::: Kutipan

Prestasi akademik Naim memang terhitung gemilang. Dedikasinya dalam ilmu pengetahuan juga membawanya meraih berbagai kesempatan menempuh pendidikan postgraduate, antara lain di Harvard University John F. Kennedy School of Government, Amerika Serikat, tahun 2016. Tak main-main, Naim kembali mengantongi gelar, kali ini Master in Public Administration (M.P.A). Ia juga mengantongi Edward S. Mason Certificate in Public Policy and Management, Leadership, and Decision Sciences. Ia dikenal sebagai ilmuwan perempuan dalam bidang penyakit udang serta kebijakan publik, kepemimpinan, dan pengambilan keputusan.

Prestasi dan konsistensinya membuahkan sederet penghargaan sejak tahun 2009. Ini membuat Naim semakin yakin bisa berkontribusi lewat sains. Menurut istri dari Dedi Priadi ini, sejak berkenalan dengan bidang yang ia geluti tahun 2007, ia termotivasi mencari solusi atas permasalahan para petambak udang akibat penyakit pada udang yang menjadi faktor pembatas. Naim memang khusus mempelajari soal udang karena tahu potensinya. Udang itu termasuk salah satu contoh ekonomi kerakyatan. Dan masalah yang dihadapi seputar udang tidak hanya sebatas teknis seperti penyakit, tapi juga masalah sosial seperti lingkungan. Yakni, bagaimana mengedukasi para petambak dan mengelola tambak udang dengan tepat jadi lebih kompleks.

::::::
::: Data yang Diberikan

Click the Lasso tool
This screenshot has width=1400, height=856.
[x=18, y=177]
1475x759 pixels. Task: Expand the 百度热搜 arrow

::::::

§ **Daftar Tugas**
1: Sebutkan semua bidang yang membuat Naim dikenal sebagai ilmuwan perempuan menurut kutipan.
2: Teruskan kutipan tentang Naim mulai dari titik akhirnya.

§ **Jawaban Setiap Tugas**
1:
- penyakit udang
- kebijakan publik
- kepemimpinan
- pengambilan keputusan

2:
Selama 9 tahun mendalami dunia penelitian tentang udang, Naim menghasilkan riset yang dapat membantu para petambak udang. Ia berpikiran bahwa peneliti tak hanya melulu fokus di skala laboratorium saja, tetapi juga bisa langsung terjun dan berkontribusi ke lapangan. Naim terjun ke dunia penelitian dengan hasil riset yang berkualitas yang harus bisa diaplikasikan agar masalah sosialnya teratasi, udang yang dihasilkan petambak sehat dan petambak makin sejahtera. Naim juga selalu berpesan bahwa anak Indonesia harus banyak mengonsumsi udang dan makanan laut lain karena tingginya kandungan omega dan nutrisi penting lain pada udang. Ia sadar bahwa konsumsi makanan laut masih rendah dibandingkan asupan makanan berbasis peternakan. Ke depannya, Naim meyakini, budi daya perairan akan lebih prospektif, sehingga potensi dan peluang yang bisa diangkat pun meningkat. Tapi yang juga harus diingat, harus pula diimbangi dengan kompetensi SDM untuk mengolahnya. Dalam hal ini, Naim cukup yakin juga peran perempuan cukup besar.


Hasil risetnya menunjukkan bahwa petani udang itu harus istirahat atau ada rotasi waktu. Bisa juga mengaplikasikan sistem tumpang sari dengan ikan nila dan rumput laut. Hasil tumpang sari dengan rumput laut inilah yang bisa dimaksimalkan dengan peran para perempuan untuk memproduksi dan menjadikannya berbagai olahan. Naim juga terus meyakinkan dirinya untuk menghasilkan riset yang bisa digunakan untuk berkontribusi sambil terus mengedukasi para petambak udang. Juga ikut berperan mengubah pola pikir para petambak yang biasanya selalu mengekspor kualitas udang yang paling bagus dang mengonsumsi udang dengan kualitas jelek untuk dirinya. Perilaku ini harus berubah. Kita juga harus mengonsumsi udang yang kualitasnya paling bagus. Terlebih kalau udang yang dihasilkan memang berkualitas semuanya.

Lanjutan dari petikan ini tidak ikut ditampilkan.